Collected data entries:
━━━━━━━━━━━━━━━━━━━━

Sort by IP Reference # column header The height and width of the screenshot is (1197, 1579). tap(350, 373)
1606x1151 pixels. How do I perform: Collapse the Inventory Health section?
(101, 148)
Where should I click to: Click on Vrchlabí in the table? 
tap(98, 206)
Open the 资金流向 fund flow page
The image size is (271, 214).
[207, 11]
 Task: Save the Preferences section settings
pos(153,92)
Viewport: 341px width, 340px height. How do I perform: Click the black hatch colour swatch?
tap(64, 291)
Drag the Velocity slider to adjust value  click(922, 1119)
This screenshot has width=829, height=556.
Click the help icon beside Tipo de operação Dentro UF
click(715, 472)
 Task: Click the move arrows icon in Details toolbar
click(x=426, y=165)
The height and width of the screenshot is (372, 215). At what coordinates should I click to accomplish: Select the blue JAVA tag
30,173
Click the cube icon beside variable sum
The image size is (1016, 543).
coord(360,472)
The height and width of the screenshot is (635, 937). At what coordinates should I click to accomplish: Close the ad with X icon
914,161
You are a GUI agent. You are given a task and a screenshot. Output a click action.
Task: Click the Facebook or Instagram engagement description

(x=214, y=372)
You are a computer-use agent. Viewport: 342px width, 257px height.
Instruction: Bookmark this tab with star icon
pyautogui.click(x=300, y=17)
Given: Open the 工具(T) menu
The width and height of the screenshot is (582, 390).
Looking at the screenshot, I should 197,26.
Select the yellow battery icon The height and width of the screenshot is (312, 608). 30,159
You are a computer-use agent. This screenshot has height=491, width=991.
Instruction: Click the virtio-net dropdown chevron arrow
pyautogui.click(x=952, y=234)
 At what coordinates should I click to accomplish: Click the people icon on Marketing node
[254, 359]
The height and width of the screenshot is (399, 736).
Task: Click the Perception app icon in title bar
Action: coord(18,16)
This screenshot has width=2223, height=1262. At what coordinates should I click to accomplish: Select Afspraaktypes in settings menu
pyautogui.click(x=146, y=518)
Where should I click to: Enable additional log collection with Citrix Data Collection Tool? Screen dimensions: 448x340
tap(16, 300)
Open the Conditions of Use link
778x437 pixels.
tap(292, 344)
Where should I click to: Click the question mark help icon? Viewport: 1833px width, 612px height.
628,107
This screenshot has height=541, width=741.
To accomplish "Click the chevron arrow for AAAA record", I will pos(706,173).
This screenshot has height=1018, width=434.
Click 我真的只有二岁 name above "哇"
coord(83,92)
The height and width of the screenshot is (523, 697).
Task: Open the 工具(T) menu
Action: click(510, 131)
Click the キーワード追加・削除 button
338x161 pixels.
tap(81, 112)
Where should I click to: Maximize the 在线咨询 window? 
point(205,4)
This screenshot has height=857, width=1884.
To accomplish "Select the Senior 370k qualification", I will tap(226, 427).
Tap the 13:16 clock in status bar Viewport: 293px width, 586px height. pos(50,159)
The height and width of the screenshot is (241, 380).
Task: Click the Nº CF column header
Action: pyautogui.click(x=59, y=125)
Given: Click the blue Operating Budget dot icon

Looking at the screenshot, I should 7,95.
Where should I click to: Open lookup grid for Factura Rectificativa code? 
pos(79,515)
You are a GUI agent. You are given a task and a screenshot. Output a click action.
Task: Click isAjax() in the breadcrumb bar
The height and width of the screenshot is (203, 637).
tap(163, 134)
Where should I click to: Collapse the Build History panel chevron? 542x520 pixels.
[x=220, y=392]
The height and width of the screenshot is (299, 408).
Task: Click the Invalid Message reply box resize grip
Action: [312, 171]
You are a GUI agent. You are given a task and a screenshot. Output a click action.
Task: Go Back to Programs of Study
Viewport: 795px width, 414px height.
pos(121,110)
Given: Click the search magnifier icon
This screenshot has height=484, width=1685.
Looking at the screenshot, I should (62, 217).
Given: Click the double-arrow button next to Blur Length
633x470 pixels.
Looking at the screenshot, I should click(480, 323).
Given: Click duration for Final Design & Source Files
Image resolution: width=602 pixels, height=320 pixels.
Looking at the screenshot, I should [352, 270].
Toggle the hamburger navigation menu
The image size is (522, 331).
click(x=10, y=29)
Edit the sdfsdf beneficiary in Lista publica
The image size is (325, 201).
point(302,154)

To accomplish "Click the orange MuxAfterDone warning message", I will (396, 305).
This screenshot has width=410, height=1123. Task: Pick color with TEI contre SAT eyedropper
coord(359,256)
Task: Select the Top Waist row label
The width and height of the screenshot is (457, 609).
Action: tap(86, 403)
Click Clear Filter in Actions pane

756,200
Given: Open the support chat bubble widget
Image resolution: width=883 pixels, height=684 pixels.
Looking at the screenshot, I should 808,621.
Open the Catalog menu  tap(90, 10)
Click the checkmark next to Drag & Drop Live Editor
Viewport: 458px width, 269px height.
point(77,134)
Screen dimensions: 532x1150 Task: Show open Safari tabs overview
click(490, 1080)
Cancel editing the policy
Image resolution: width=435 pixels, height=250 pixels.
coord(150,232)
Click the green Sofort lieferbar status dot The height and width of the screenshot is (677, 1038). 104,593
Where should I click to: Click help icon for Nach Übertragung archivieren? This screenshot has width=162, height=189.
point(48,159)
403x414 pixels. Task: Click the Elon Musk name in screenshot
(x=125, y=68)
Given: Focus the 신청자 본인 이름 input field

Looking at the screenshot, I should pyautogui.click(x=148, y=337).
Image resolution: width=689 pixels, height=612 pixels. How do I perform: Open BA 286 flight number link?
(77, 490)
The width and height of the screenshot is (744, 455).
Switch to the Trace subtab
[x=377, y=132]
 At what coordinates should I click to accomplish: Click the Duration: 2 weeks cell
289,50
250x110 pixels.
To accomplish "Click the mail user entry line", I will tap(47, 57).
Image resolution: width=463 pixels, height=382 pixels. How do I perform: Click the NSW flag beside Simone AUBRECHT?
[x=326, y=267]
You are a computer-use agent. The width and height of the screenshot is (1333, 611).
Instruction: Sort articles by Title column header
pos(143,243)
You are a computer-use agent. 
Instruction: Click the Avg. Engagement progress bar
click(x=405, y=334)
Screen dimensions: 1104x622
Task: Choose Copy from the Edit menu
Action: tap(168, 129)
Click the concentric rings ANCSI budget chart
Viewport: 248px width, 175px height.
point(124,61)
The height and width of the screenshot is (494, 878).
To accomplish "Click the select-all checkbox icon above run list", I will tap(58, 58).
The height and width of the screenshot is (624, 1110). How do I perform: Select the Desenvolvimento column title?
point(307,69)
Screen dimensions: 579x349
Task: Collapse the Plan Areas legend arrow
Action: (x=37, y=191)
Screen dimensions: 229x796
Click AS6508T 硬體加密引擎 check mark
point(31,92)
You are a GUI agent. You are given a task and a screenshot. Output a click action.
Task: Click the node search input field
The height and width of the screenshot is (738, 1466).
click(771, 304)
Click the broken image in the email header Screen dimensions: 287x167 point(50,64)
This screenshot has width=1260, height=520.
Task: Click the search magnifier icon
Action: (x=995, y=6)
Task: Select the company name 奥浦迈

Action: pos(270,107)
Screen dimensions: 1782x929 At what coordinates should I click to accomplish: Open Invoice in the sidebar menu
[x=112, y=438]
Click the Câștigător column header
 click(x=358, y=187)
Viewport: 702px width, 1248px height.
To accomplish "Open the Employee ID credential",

━━━━━━━━━━━━━━━━━━━━

### EXERCISE DETAILS
Return only the number of lines in the data that hold the string "Drag".

### RESULT OF THE EXERCISE
2